The excess E-R capacity (respiratory reserve) was the only parameter compromised by the long-lasting exposure to DMSO (between days 10 and 21 of differentiation). Nevertheless, the same trend was observed in DDE-treated adipocytes on day 21 verifying our previous finding that in the later stages of differentiation, the routine respiration could be increased only on the account of the total electron-transporting capacity of mitochondria [
3]. In addition, the ratio of routine to maximal respiration (R/E) was nearly the same in DMSO-control and DDE-treated adipocytes on day 21 of the experiment and in all these groups it reached significantly higher values than on day 10 of differentiation.

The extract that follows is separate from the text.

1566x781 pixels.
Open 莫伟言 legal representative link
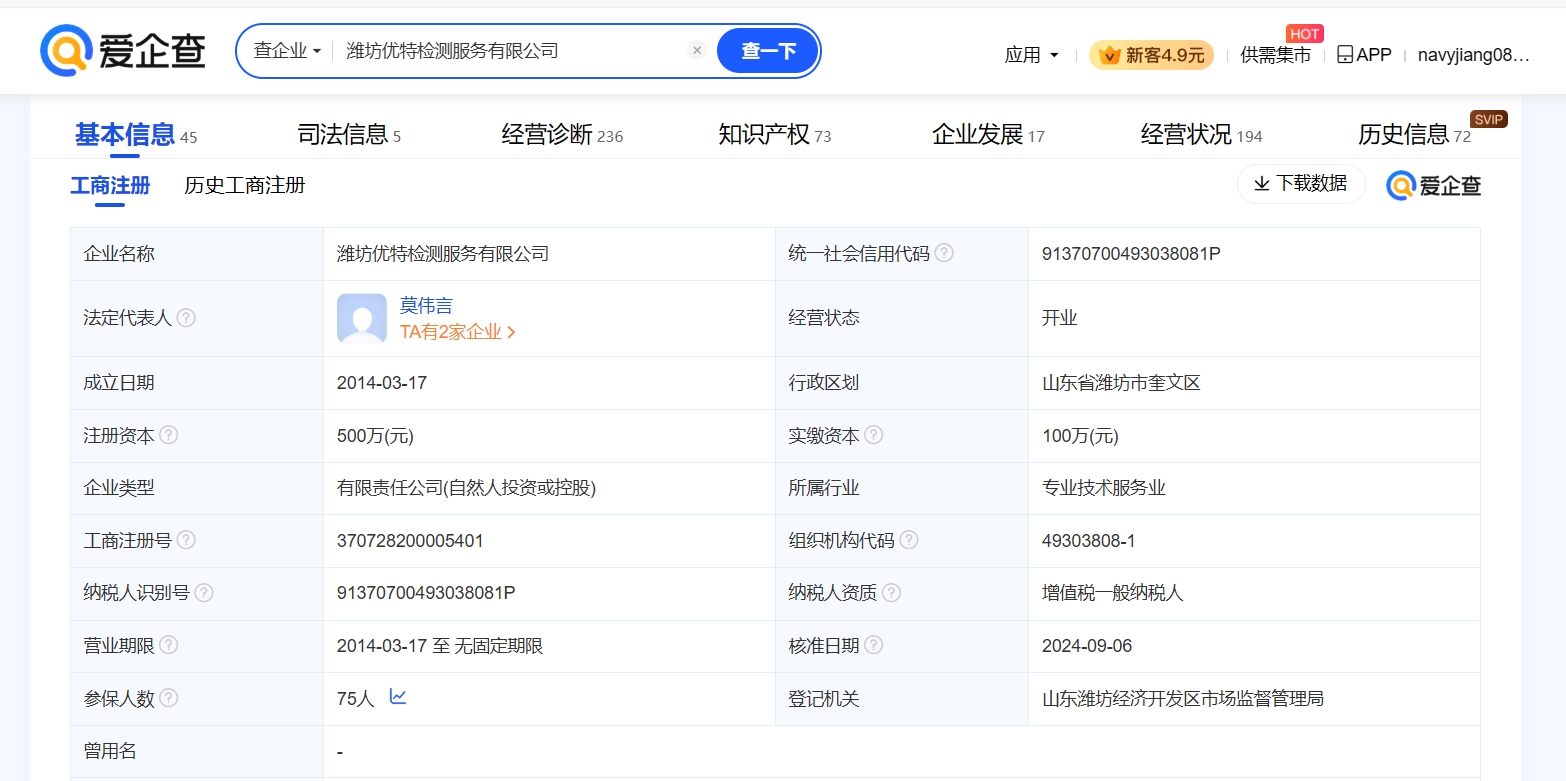point(426,306)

Another interesting finding of this study is the fact that at higher concentration, i.e., 10 μM, DDE seemed to have no effect, since on day 21, no significant differences were revealed between DDE 10 μM and control adipocytes. However, DDE 10 μM–exposed differentiating adipocytes displayed a later onset of changes in mitochondrial parameters associated with normal adipogenesis, i.e., an increase in routine respiration and ATP-linked oxygen consumption. Such “bidirectional” action of various pollutants on the cellular functions is not a new finding and makes the research into the putative effects of endocrine disruptors more complicated [
39].
Thus, evaluating the impact of DDE on mitochondrial functions in human differentiating adipocytes, adipogenesis can be attacked in two ways: (i) at higher DDE concentrations by slowing down the differentiation process, (ii) at lower chronic DDE levels by increased mitochondrial respiration and ATP generation, which then could lead to disturbances in energy homeostasis.

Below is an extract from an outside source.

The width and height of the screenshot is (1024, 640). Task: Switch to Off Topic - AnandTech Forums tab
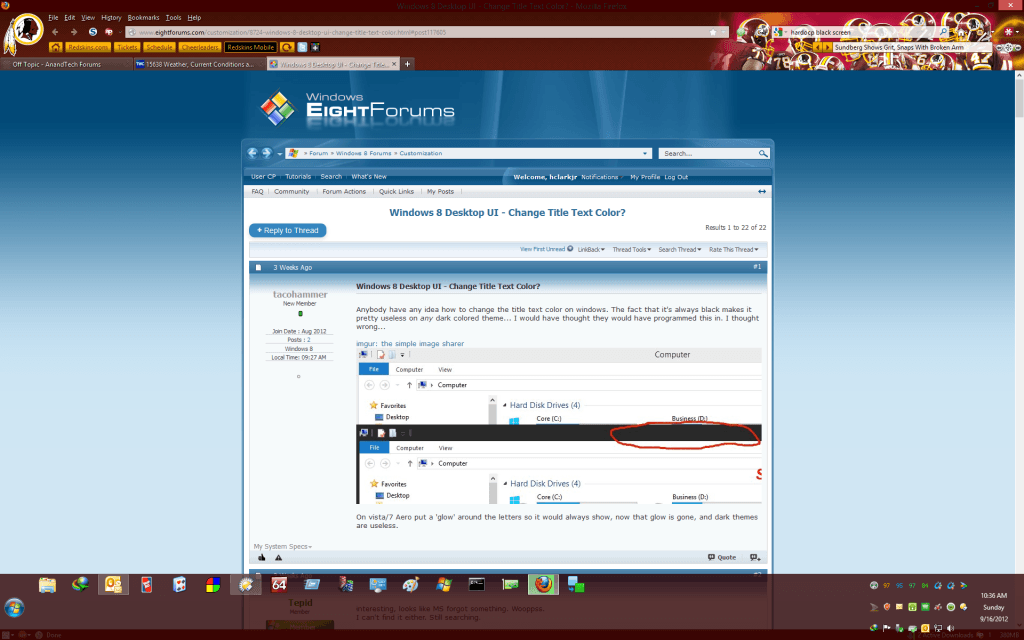56,64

Mitochondrial dysfunction of the adipocyte may then be involved in the pathogenesis of obesity-related metabolic diseases, such as diabetes mellitus, in particular if the supply of metabolic substrates is increased simultaneously. Overexposure of cells to saturated fatty acids, which is also associated with higher exposure to DDT and DDE from food of animal origin might aggravate mitochondrial dysfunction of other tissues and contribute to disturbances of the whole-body energy balance [
40].
6. Conclusions
Elucidating the cellular and molecular mechanisms of DDE obesogenic effects is critical to understand the putative causal relationship of DDE to obesity and its metabolic complications.
This study focused on the impact of DDE on the metabolic characteristic of hADMSCs in the whole course of differentiation (21 days). Its results show that subtle sequelae of DDE chronic action could be observed at the end of differentiation, i.e., after long-lasting exposure. Maturing adipocytes “adapted” to continuous supply of the pollutant in lower doses (1 µM), displayed higher basal mitochondrial respiration and ATP-linked oxygen consumption along with impaired uncoupling reflected in higher mitochondrial membrane potential that might interfere with efficient heat dissipation. A higher concentration of the pollutant slows down the differentiation process, as documented by the later onset of the increase in ATP-linked oxygen consumption.
In conclusion, the hADMSCs in vitro model of differentiation is suitable to study the impact of chronic DDE exposure on different features of adipogenesis. The long-lasting action of DDE seems to result in metabolic reprogramming of adipocytes that might contribute to the obesogenic effect of the pollutant studied.